TASK DETAILS —
Convert the lines from the one containing "Where should I click to: Open the 设置 menu?" through the one containing "point(285,115)", both included, into a numbered list with blank lines omitted.

Some records —
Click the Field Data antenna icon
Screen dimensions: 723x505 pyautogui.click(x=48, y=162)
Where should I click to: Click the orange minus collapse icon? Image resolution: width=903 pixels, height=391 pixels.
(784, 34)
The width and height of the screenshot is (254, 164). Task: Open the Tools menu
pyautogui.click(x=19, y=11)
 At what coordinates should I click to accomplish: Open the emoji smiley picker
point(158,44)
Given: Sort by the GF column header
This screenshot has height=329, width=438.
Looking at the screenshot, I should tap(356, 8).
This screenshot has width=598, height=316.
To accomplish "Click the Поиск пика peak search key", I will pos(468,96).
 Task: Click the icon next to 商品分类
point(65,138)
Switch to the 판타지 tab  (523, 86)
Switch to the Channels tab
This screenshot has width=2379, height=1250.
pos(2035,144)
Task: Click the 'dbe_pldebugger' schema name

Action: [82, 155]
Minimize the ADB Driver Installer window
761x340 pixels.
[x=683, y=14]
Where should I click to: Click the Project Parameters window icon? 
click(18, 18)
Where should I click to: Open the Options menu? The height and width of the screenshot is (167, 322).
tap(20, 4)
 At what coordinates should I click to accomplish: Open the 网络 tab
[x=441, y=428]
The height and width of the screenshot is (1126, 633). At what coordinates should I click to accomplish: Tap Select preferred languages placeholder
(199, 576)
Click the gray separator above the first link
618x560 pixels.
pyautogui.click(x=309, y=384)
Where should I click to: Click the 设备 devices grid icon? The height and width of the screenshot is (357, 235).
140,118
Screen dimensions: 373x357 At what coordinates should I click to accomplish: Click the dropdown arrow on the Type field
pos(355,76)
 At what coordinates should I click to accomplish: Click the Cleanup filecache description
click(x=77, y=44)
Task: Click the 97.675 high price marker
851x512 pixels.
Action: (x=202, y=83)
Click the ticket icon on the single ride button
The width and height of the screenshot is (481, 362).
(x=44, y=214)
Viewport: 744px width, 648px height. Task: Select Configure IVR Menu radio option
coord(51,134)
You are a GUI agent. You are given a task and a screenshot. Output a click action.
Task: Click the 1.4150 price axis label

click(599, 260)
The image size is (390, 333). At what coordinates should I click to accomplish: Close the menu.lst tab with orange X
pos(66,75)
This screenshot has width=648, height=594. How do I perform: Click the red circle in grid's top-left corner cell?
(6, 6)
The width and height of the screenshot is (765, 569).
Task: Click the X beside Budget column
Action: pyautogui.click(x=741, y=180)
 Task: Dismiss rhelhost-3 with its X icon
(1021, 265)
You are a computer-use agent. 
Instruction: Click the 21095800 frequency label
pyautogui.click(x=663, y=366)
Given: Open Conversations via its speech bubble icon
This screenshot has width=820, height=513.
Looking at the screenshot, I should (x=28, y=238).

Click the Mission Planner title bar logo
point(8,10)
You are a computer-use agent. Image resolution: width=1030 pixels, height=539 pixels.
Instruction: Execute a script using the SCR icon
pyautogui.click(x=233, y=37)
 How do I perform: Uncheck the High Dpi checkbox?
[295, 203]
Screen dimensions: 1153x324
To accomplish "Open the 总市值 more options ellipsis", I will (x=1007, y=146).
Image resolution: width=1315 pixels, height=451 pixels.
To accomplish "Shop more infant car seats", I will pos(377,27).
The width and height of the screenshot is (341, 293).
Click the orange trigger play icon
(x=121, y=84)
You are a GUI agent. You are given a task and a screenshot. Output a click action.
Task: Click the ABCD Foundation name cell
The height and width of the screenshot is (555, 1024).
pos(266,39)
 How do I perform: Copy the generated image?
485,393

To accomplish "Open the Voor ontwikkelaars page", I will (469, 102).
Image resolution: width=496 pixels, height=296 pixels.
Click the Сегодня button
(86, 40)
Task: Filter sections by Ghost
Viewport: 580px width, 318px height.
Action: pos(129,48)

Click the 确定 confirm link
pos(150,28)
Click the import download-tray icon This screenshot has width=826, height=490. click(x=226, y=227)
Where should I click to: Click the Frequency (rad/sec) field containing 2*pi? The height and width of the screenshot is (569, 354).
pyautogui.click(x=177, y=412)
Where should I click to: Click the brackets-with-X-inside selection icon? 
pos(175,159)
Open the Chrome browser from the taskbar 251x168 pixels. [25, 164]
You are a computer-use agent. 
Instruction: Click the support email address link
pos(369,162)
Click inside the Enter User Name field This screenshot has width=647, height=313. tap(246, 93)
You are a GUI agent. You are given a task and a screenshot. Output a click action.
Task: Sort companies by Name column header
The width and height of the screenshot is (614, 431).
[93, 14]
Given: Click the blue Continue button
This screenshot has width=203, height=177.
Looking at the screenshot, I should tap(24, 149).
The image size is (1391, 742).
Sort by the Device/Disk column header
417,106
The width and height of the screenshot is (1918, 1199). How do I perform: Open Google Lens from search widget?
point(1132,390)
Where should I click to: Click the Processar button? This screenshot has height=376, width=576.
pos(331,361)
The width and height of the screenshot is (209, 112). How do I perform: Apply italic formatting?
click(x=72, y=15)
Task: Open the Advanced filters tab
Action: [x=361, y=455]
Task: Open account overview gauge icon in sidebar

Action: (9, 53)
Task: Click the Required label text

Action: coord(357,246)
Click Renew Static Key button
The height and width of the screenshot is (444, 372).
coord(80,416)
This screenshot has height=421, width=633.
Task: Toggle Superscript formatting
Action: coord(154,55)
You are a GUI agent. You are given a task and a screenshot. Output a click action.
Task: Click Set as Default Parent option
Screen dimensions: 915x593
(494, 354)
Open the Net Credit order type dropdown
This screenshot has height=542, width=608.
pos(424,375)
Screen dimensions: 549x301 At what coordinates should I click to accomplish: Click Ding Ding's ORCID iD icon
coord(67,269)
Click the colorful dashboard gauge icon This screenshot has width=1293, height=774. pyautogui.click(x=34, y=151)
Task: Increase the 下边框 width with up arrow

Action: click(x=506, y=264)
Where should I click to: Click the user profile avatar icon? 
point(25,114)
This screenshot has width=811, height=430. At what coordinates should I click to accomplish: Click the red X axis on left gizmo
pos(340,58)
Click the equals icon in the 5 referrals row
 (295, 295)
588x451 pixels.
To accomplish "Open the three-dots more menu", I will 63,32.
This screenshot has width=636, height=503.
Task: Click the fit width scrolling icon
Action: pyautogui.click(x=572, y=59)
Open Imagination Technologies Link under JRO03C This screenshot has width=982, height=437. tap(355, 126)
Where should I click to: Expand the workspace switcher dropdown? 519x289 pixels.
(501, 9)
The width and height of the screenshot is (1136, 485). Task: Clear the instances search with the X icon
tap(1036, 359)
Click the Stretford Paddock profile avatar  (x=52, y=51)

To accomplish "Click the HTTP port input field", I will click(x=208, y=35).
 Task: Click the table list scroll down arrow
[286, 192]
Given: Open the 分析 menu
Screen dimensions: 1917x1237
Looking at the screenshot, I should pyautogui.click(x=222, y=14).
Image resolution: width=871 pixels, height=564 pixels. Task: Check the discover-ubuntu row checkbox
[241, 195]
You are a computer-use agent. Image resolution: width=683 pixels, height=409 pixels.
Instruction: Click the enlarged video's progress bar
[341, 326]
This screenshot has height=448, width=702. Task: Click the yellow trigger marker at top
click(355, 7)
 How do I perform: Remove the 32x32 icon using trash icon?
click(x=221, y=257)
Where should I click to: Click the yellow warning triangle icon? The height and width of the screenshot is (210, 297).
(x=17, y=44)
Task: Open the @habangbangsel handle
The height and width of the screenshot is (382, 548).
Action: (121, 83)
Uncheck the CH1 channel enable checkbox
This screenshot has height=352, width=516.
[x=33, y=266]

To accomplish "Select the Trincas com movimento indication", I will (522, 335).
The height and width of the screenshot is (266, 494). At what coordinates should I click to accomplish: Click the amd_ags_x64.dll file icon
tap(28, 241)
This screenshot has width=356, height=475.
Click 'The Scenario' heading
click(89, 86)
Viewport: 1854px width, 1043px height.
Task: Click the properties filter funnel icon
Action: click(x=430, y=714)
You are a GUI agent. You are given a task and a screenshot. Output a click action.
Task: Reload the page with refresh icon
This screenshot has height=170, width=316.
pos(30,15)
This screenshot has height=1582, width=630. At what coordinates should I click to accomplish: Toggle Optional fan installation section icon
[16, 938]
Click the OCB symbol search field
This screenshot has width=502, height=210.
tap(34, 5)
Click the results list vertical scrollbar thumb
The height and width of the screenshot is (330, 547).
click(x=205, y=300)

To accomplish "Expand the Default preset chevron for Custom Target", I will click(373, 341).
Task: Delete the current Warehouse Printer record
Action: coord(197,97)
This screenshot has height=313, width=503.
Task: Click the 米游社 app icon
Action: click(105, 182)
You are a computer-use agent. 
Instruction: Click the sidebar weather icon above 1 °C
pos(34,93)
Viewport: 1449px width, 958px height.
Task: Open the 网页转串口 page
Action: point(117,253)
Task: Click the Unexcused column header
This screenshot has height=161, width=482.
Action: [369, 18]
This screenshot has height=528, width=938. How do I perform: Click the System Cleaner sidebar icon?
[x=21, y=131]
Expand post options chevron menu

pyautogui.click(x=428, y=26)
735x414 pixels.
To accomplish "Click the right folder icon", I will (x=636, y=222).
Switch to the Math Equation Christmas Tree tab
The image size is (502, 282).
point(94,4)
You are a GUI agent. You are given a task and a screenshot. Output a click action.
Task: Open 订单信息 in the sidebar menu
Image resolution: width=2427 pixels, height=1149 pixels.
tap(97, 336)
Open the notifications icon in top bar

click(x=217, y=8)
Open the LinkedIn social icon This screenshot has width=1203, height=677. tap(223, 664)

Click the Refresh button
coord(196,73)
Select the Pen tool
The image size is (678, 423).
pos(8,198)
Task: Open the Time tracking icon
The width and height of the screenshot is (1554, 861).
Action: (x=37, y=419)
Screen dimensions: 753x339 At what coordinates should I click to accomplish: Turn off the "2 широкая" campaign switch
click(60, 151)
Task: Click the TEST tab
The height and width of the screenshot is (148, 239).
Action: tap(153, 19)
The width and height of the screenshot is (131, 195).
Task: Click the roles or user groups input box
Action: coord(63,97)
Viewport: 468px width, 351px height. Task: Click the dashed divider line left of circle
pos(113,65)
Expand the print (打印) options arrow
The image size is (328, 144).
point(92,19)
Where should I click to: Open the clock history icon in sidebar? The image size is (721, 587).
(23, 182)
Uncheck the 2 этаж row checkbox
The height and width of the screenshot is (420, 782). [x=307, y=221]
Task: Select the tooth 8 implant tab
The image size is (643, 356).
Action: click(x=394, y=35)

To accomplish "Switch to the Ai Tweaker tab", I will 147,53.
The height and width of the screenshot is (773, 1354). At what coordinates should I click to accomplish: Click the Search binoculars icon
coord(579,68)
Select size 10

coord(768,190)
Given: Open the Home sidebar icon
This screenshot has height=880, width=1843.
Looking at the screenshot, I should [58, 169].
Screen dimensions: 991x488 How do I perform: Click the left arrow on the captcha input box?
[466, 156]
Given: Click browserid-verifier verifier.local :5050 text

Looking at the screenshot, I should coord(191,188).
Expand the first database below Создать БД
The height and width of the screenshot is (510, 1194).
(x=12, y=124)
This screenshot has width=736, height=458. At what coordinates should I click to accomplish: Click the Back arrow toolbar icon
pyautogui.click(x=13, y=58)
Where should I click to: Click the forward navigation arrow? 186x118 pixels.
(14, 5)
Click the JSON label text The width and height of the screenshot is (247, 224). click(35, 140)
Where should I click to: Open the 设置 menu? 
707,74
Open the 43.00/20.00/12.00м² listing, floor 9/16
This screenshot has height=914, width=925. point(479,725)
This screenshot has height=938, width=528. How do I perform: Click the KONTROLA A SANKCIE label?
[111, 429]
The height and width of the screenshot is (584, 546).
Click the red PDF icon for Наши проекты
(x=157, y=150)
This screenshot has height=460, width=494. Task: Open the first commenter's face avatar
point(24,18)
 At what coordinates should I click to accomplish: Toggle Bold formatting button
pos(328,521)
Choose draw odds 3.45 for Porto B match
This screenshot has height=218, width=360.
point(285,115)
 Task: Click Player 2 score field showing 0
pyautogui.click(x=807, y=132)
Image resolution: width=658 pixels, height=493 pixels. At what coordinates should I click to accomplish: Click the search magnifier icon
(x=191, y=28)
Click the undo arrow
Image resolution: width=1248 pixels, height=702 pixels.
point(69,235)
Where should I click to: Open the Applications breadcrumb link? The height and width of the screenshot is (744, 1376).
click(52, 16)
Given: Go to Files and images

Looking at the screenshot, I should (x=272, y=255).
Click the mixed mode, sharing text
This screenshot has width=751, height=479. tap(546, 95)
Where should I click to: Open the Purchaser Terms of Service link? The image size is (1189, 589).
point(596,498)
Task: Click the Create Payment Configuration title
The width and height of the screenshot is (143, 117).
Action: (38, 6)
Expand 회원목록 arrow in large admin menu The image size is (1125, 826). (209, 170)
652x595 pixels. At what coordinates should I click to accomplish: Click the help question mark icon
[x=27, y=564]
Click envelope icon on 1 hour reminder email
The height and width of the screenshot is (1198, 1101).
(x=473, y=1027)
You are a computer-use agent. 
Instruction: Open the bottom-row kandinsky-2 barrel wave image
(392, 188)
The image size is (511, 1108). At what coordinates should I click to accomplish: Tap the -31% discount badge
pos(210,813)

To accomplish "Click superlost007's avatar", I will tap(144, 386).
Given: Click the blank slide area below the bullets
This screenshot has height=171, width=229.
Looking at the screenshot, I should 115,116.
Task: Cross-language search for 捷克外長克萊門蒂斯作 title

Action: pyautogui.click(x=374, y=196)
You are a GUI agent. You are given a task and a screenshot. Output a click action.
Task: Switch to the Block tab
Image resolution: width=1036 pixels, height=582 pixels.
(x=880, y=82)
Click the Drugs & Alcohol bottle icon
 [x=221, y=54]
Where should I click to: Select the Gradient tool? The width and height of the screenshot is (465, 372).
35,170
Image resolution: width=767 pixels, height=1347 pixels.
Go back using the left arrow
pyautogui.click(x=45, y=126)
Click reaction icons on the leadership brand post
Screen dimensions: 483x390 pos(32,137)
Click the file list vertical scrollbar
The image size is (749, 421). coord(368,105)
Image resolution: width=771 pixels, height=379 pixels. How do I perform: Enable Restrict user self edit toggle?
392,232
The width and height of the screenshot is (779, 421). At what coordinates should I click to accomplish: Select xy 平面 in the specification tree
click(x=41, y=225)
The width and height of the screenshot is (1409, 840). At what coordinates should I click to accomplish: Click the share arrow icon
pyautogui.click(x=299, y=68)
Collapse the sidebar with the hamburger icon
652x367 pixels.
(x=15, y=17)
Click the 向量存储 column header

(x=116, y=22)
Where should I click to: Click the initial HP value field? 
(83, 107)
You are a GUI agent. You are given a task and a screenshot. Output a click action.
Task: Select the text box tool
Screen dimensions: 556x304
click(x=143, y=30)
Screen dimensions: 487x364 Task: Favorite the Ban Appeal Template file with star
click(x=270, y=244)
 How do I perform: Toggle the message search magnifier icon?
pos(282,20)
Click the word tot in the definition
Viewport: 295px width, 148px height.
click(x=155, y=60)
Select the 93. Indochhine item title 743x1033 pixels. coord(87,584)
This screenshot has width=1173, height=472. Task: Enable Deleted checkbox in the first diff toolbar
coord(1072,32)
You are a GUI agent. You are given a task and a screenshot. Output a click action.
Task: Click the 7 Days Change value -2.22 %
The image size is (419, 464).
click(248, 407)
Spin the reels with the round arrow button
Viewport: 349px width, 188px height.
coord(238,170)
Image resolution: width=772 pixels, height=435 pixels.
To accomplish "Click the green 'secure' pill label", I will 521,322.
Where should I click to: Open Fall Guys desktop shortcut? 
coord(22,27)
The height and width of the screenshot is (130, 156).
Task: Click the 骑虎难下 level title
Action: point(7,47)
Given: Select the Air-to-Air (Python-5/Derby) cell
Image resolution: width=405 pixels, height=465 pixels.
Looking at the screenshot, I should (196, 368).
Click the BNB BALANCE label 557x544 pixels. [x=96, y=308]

COMPLETED TASK —
1. Where should I click to: Open the 设置 menu? 
2. 707,74
3. Open the 43.00/20.00/12.00м² listing, floor 9/16
4. This screenshot has height=914, width=925. point(479,725)
5. This screenshot has height=938, width=528. How do I perform: Click the KONTROLA A SANKCIE label?
6. [111, 429]
7. The height and width of the screenshot is (584, 546).
8. Click the red PDF icon for Наши проекты
9. (x=157, y=150)
10. This screenshot has height=460, width=494. Task: Open the first commenter's face avatar
11. point(24,18)
12.  At what coordinates should I click to accomplish: Toggle Bold formatting button
13. pos(328,521)
14. Choose draw odds 3.45 for Porto B match
15. This screenshot has height=218, width=360.
16. point(285,115)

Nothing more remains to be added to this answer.